## MATERIAL TO PROCESS:
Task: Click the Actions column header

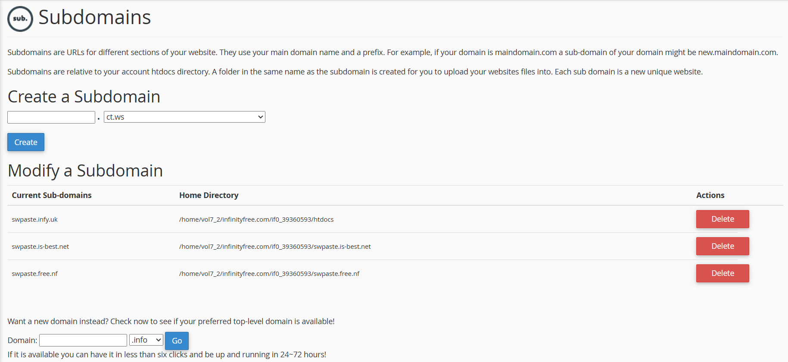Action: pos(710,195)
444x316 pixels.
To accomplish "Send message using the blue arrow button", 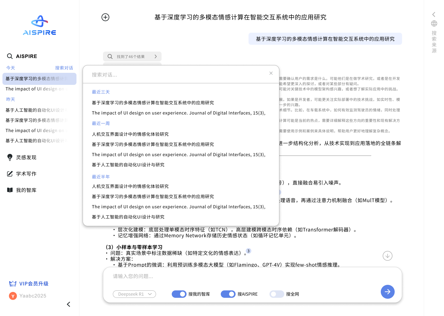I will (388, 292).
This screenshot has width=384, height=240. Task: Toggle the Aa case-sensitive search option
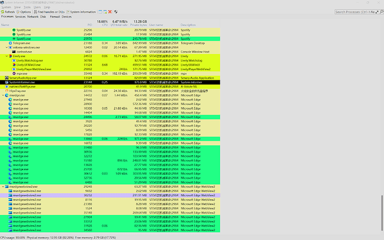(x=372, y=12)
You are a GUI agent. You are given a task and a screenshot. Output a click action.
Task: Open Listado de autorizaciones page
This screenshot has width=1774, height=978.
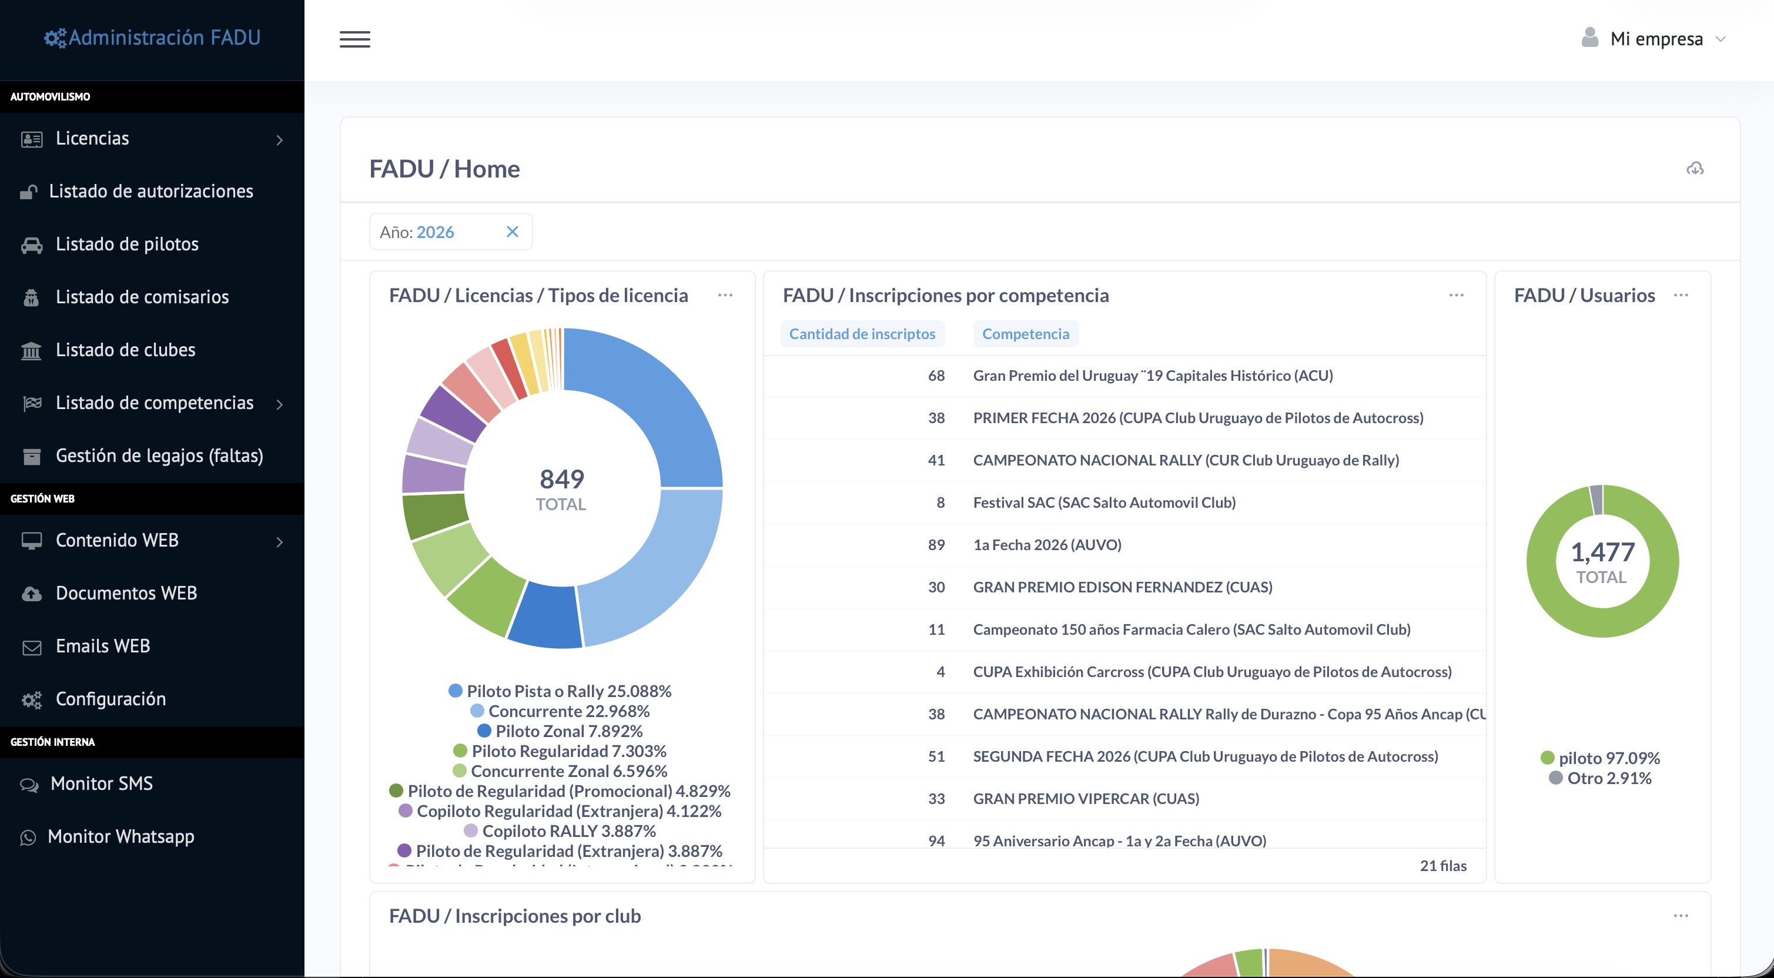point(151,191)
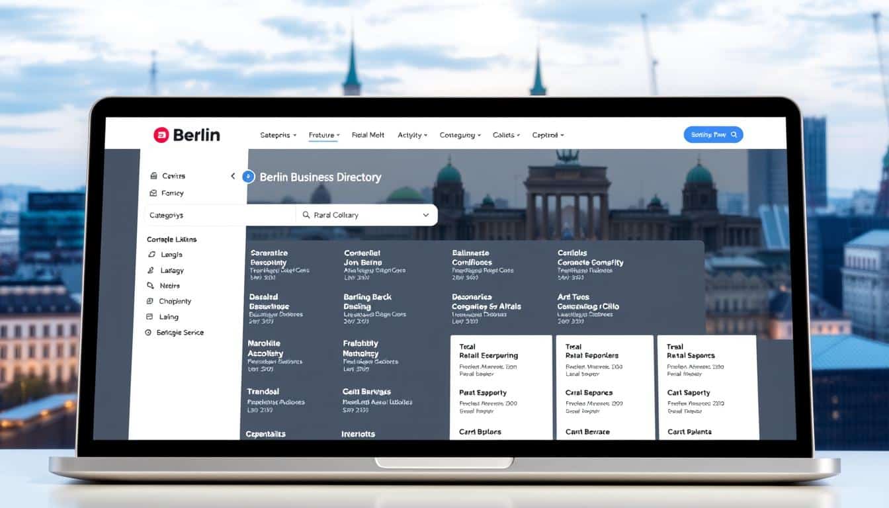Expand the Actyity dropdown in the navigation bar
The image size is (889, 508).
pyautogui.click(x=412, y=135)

* * *

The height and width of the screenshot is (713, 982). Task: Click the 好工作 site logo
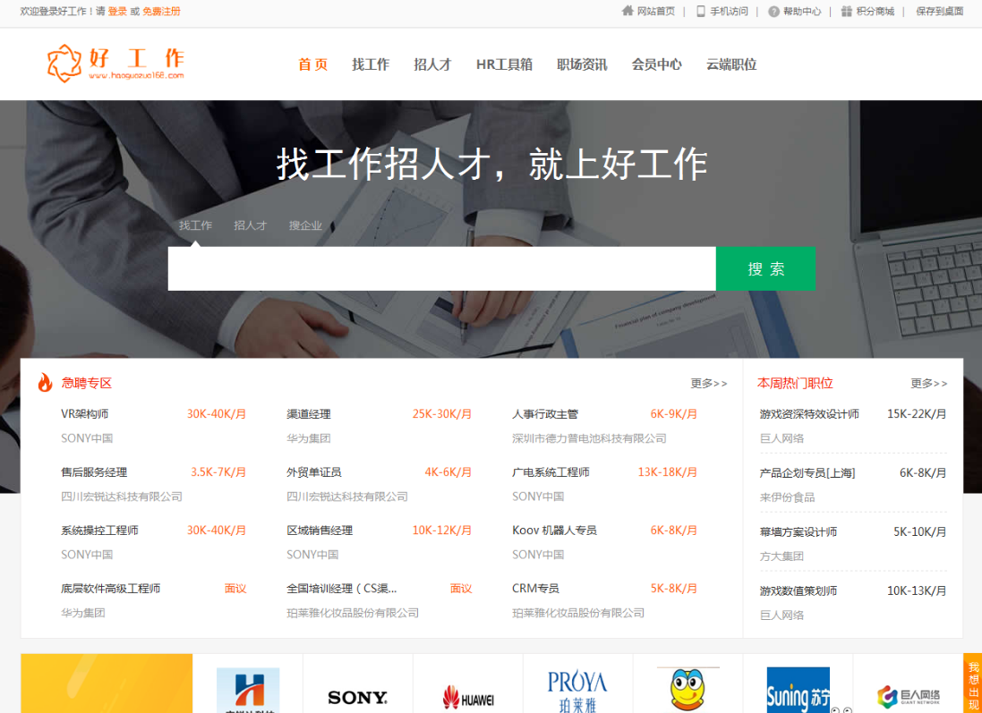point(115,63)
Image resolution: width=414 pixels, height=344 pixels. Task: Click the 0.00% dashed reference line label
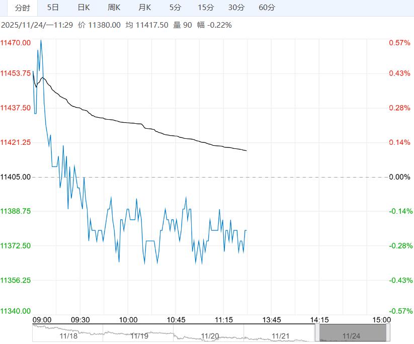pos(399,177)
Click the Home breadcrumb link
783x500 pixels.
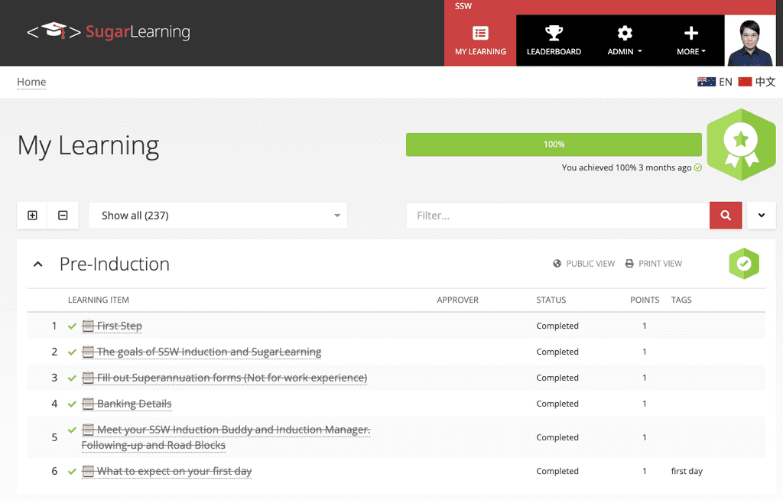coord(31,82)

## WORK INSTRUCTIONS:
Change "Click" to "Select" in the items from the line with "The height and" to the line with "coord(31,82)", keeping everything else the same and leaving out the pictures.

## ANSWER TO THIS PROBLEM:
The height and width of the screenshot is (713, 982). Task: Select the 好工作 site logo
point(115,63)
Image resolution: width=414 pixels, height=344 pixels. Task: Select the 0.00% dashed reference line label
pos(399,177)
Select the Home breadcrumb link
783x500 pixels.
coord(31,82)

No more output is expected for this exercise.